И рухнули в пыль казавшиеся несокрушимыми ценности: личный мажордом Господина Президента – тихая, но влиятельная фигура на очень хлебной должности – кому он теперь нужен? У преемника будет свой мажордом, и новый начальник охраны, и иной кабинет министров, и другие любовницы. А родственники? Прежним – кратковременные соболезнования, а потом – хорошо, если просто забвение: поверженных грех не потоптать – должны же быть виновные в бедах и неудачах государства… Чиновникам полегче, но тоже несладко – адресно низвергнут самых крупных, а на нижних этажах пойдет тотальная чистка: победившие кланы будут пожирать побежденных, целыми колониями налипших за многие десятилетия на бока государственного корабля.
Ох уж эти традиции! Немыслим Дворец без лампасов: пятидесятидвухлетний начальник Генерального Штаба (как он попал на традиционно сухопутную должность – сокрыто в склеротическом мраке президентских кадровых служб), адмирал флота Леон Кутон, обойдя на повороте своего министра-маразматика и официального вице-дебила, провозгласил себя исполняющим обязанности Президента. Воздух, можно сказать, еще сотрясался от траурных салютов, а государственный совет из представителей парламента и правительства уже перевел его из и. о. в полноценного Господина Президента, так что войсковое оцепление вокруг Резиденции Правительства можно было снимать. На заседании не было господина Председателя, который пил вмертвую, сидя под домашним арестом: ничего хорошего в оставшемся будущем ему не светило. Министр обороны был обвинен в злоупотреблениях – можно было и в бездуховности обвинить, восьмидесятилетний алкаш мало уже что понимал, вице-президент поддержал по бумажке все, что ему велели, парламент – это уже вообще неважно…

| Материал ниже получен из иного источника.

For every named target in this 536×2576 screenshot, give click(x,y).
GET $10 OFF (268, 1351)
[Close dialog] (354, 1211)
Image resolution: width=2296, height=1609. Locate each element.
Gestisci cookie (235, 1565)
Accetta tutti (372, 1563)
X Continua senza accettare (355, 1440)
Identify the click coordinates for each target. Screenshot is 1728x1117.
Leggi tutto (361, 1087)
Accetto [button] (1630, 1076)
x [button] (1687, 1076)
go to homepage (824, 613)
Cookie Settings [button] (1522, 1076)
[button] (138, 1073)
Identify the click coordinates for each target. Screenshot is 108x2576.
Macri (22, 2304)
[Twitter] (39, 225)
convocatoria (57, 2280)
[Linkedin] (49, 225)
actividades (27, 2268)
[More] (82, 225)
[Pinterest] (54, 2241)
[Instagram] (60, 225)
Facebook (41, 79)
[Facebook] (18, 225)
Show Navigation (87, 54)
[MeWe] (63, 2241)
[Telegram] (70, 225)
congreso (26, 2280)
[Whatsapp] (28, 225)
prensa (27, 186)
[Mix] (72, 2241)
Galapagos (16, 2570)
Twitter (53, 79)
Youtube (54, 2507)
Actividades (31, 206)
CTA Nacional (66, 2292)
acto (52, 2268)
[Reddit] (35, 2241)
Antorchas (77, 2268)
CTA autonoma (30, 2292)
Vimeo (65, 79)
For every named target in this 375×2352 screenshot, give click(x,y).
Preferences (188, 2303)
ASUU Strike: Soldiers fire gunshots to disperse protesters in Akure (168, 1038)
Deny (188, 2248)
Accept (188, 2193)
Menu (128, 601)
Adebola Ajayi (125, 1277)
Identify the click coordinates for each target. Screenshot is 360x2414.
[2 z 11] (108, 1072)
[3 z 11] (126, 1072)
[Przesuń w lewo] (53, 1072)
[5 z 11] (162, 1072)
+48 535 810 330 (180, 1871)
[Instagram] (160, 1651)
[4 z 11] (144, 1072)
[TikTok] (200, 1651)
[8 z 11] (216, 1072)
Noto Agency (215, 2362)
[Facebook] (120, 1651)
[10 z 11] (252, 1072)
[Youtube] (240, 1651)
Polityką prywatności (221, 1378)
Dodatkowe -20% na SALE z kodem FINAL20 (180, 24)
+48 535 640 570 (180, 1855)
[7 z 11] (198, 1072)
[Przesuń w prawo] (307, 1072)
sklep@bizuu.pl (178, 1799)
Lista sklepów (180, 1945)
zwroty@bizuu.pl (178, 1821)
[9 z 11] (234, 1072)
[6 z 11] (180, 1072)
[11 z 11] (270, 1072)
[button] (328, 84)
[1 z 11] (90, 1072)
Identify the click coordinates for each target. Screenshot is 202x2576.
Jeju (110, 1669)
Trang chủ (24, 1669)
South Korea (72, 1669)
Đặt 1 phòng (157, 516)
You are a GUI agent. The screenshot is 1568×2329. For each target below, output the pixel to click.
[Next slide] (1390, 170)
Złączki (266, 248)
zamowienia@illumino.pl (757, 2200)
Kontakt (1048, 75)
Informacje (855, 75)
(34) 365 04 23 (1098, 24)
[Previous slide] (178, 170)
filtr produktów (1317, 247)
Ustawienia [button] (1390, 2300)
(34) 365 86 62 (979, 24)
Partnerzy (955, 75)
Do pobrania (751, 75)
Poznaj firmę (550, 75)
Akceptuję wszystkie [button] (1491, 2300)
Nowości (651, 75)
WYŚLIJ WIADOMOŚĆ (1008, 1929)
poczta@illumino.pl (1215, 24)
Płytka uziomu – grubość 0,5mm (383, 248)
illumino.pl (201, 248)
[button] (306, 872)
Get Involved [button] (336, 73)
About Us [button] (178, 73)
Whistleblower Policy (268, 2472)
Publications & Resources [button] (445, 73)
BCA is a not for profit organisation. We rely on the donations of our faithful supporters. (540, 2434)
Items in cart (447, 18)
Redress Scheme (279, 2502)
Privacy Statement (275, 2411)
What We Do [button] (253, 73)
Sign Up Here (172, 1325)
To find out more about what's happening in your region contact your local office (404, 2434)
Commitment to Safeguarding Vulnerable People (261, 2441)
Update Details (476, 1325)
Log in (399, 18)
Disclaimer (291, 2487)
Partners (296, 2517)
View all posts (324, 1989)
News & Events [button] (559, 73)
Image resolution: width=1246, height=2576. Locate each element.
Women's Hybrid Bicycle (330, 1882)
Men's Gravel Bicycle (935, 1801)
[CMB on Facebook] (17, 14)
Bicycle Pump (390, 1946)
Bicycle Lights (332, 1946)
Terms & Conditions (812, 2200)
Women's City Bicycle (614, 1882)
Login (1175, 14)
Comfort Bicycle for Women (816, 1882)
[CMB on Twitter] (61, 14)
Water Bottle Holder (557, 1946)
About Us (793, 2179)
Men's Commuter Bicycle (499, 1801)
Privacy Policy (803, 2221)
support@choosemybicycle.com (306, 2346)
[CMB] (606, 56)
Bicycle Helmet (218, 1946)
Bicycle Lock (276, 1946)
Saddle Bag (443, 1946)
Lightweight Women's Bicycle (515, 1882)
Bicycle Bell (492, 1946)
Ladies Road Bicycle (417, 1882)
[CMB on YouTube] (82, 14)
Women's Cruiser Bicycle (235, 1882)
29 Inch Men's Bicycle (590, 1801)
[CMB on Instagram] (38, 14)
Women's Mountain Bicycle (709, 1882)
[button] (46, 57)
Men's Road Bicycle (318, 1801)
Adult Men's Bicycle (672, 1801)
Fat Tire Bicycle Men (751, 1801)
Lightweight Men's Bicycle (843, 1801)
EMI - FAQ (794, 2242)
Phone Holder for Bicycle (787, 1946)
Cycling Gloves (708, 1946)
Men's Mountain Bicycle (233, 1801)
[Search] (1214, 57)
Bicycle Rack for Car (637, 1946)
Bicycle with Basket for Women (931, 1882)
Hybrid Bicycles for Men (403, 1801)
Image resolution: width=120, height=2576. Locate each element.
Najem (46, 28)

– А-а, Дэниел Доффер, вольно. Проходи поближе, к столу. – Леон Кутон, отныне Господин Президент, сдвинул очки на лоб и постарался сделать улыбку максимально добродушной.

– Знавал я твоего батю, не близко правда, но в деле видел не раз. Даже под его началом довелось побывать, на маневрах "вода-воздух", где он всеми нами командовал. Вот кому бы Президентом быть, не мне – рожден был править твердой рукой. Что у тебя?

– Прибыл согласно вашему приказанию к четырнадцати ноль-ноль, Господин Президент! – не моргнув глазом, отчеканил Дэнни. Клевать на фамильярное ностальгирование по покойному батюшке он не собирался – адмирал славился прямолинейным коварством, крутостью обхождения и любовью к военным порядкам.